Part of the appeal of a road trip is scouting out new food experiences. One that proved worth the drive topped off a recent visit to the National Baseball Hall of Fame in Cooperstown, NY (a museum which, by the way, has great merit for the cultural history it engrossingly lays out, for those of us who aren’t particularly fans of the sport). My boyfriend had been on alert about a semi-nearby barbecue joint ever since seeing it featured in an episode of the Food Network show “$40 a Day.” Our party followed his urging and detoured some 40 minutes to Brooks’ House of Bar-B-Que on Oneonta, where a neon animation of a hatchet-wielding cook chasing a chicken signaled our arrival. The omens were favorable.

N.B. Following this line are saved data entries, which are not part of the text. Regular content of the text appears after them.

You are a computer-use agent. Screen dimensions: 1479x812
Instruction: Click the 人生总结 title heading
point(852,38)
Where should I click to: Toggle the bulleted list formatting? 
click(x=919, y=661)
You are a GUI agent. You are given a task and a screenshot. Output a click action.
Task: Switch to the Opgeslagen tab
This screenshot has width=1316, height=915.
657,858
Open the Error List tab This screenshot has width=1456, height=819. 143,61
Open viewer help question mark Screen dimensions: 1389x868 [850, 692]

Brooks, a nearly 45-year-old restaurant that evolved from a poultry farm, was built to serve the masses. It boasts a seating capacity of 300, as well as the largest indoor charcoal pit in the Northeast. Despite an enormous, well-populated parking lot and a switchback line at the dining room door, the wait for a table was short-lived. It wasn’t even 30 minutes before we were in sight of rooster-patterned wallpaper within, a mid-20th-century mural of the egg-to-platter life cycle of a chicken, and framed mementos from “$40 a Day” host Rachael Ray’s visit, including a menu inscribed “Best Bird Ever!” (in handwriting as extroverted as her TV personality).
The chicken is good. In fact, it was far and away the tastiest and most tender of the bar-b-que samplers that swamped my table. Brooks’ bar-b-que sauce, which it sells online and by mail order, is of the smoky, somewhat sweet variety, and the kitchen adds eggs to the marinade for the chicken.
What most grabbed my attention, though, was our friendly speed demon of a waiter. He was depositing the drink orders before my party returned from the salad bar. “You’re on top of things!” I exclaimed. “You have to be,” he laughed.
He later provided the capping moment of the experience. As we were littering the table with crumpled, soiled napkins, he leaned toward the other woman in our party.
“You said you wanted strawberries with your cheesecake, didn’t you?”
“Oh, I don’t have room for dessert,” she protested.
He looked at me and smiled. “Carrot cake for you?”
“Oh, I wish!” I sighed.
“I can make wishes come true, ma’am,” he countered. “I’m the dessert genie!”
Brooks’ House of Bar-B-Que is at 5560 State Highway 7 in Oneonta, NY. As for our tipster Rachael Ray, she’s got a new Food Network show called Tasty Travels and both a cookbook and magazine coming out this fall.